Single by Lil Baby and Gunna

from the album Drip Harder
- Released: September 12, 2018
- Recorded: 2018
- Genre: Trap
- Length: 2:25
- Label: YSL; Quality Control; Motown; Capitol;
- Songwriters: Dominique Jones; Sergio Kitchens; Chandler A. Great;
- Producer: Turbo;

Lil Baby singles chronology
| "Yes Indeed" (2018) | "Drip Too Hard" (2018) | "Geek'd" (2018) |

Gunna singles chronology
| "Need U" (2018) | "Drip Too Hard" (2018) | "Choosin" (2018) |

Music video
- "Drip Too Hard" on YouTube

= Drip Too Hard =

2018 single by Lil Baby and Gunna

"Drip Too Hard" is a song by American rappers Lil Baby and Gunna, released by YSL Records, Quality Control Music, Motown and Capitol Records on September 12, 2018, as the lead single from their collaborative album Drip Harder (2018). It peaked at number four on the US Billboard Hot 100, becoming the highest-charting song for Gunna and the third highest-charting song for Lil Baby. The song was nominated for a Grammy at the 2020 Grammy Awards for Best Rap/Sung Performance.
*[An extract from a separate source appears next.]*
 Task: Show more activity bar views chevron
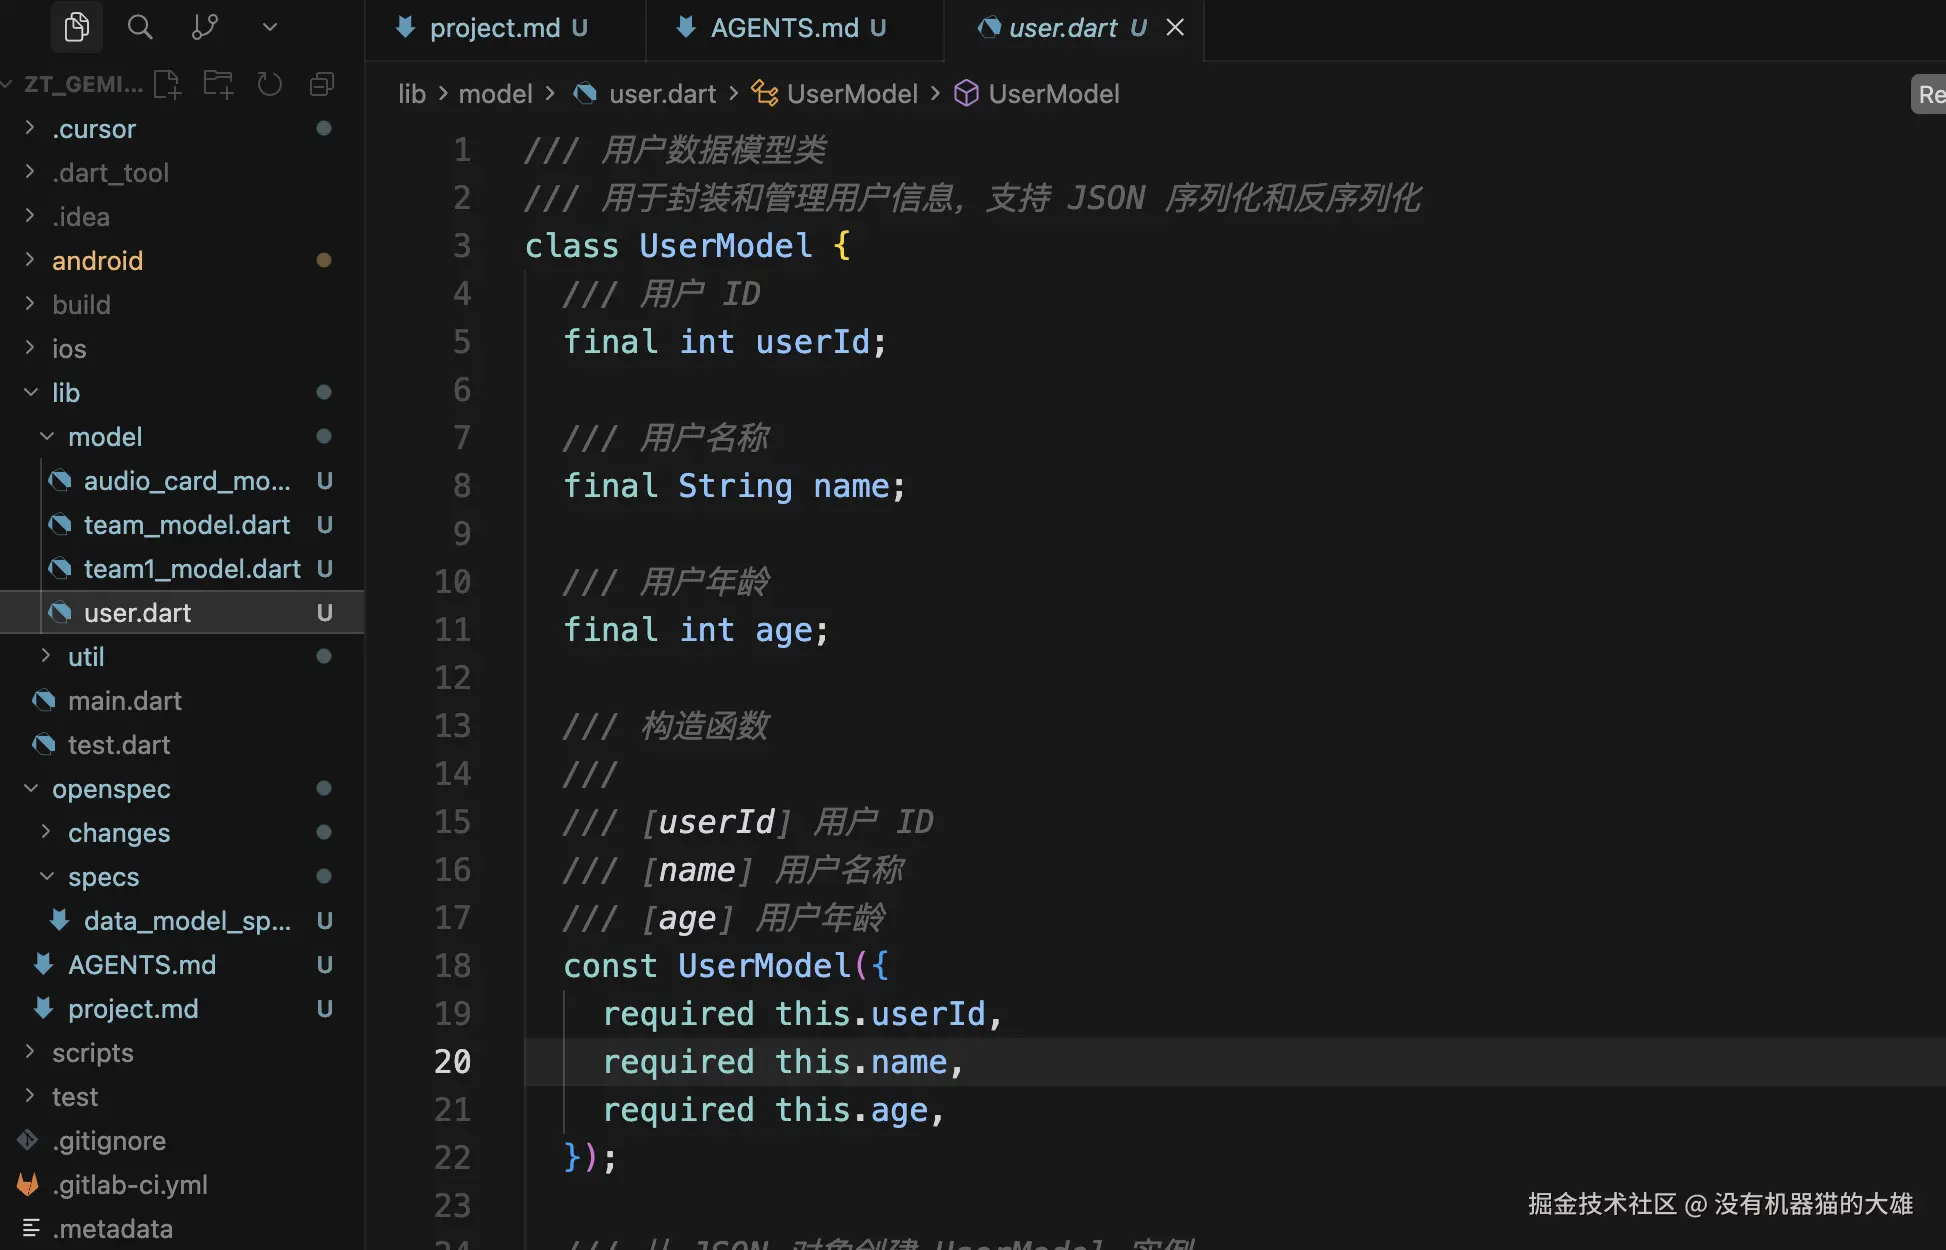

On September 12, 2022, the song was certified Diamond by the Recording Industry Association of America (RIAA), for selling over 10 million copies in the US, giving both artists their first Diamond certification.

==Production==
"Drip Too Hard" was produced by American record producer Turbo, who also served as the executive producer on the duo's mixtape.
The project debuted at number four on the US Billboard 200 chart, earning 129,809 album-equivalent units in its first week, including 6,228 in pure album sales and over 164 million streams Drip Harder.

==Critical reception==
Pitchfork commented that "On “Drip Too Hard,” Lil Baby finds his melodic sweet spot on the hook only for Gunna to attempt to upstage him with smooth vocals that manage to keep his rapid delivery intact, all while tossing in a few boasts that are probably lies, but those are the best ones". UPROXX stated that the song is "built on their existing chemistry from years of association". Billboard named it fourth best song on the Drip Harder album, saying that "'Drip Too Hard' isn't Baby or Gunna's best song (that'd be 'Life Goes On'), but it does illustrate what makes their musical bromance special".

==Music video==
The music video was released on YouTube on October 5, 2018. The video was directed by Spike Jordan.

==Charts==
===Weekly charts===

Weekly chart performance
| Chart (2018–2019) | Peak position |
|---|---|
| Belgium (Ultratip Bubbling Under Flanders) | 21 |
| Canada Hot 100 (Billboard) | 10 |
| Greece International Digital Singles (IFPI) | 27 |
| Ireland (IRMA) | 50 |
| Portugal (AFP) | 1 |
| Sweden (Sverigetopplistan) | 86 |
| Switzerland (Schweizer Hitparade) | 87 |
| UK Singles (Official Charts) | 28 |
| US Billboard Hot 100 | 4 |
| US Hot R&B/Hip-Hop Songs (Billboard) | 3 |
| US Hot Rap Songs (Billboard) | 1 |
| US Rhythmic Airplay (Billboard) | 4 |
| US Rolling Stone Top 100 | 64 |

===Year-end charts===

Annual chart rankings
| Chart (2018) | Position |
|---|---|
| US Hot R&B/Hip-Hop Songs (Billboard) | 57 |
| US Streaming Songs (Billboard) | 65 |
| Chart (2019) | Position |
| Canada (Canadian Hot 100) | 60 |
| US Billboard Hot 100 | 26 |
| US Hot R&B/Hip-Hop Songs (Billboard) | 16 |
| US Rhythmic (Billboard) | 27 |
| US Rolling Stone Top 100 | 20 |

==Certifications==

| Region | Certification | Certified units/sales |
| Brazil (Pro-Música Brasil) | 2× Platinum | 80,000^{‡} |
| Canada (Music Canada) | 4× Platinum | 320,000^{‡} |
| Denmark (IFPI Danmark) | Platinum | 90,000^{‡} |
| Germany (BVMI) | Gold | 200,000^{‡} |
| Italy (FIMI) | Platinum | 100,000^{‡} |
| New Zealand (RMNZ) | 3× Platinum | 90,000^{‡} |
| Poland (ZPAV) | Gold | 25,000^{‡} |
| Portugal (AFP) | Platinum | 10,000^{‡} |
| Spain (Promusicae) | Gold | 30,000^{‡} |
| United Kingdom (BPI) | 2× Platinum | 1,200,000^{‡} |
| United States (RIAA) | Diamond | 10,000,000^{‡} |
Streaming
| Greece (IFPI Greece) | Platinum | 2,000,000^{†} |
^{‡} Sales+streaming figures based on certification alone. ^{†} Streaming-only figures based on certification alone.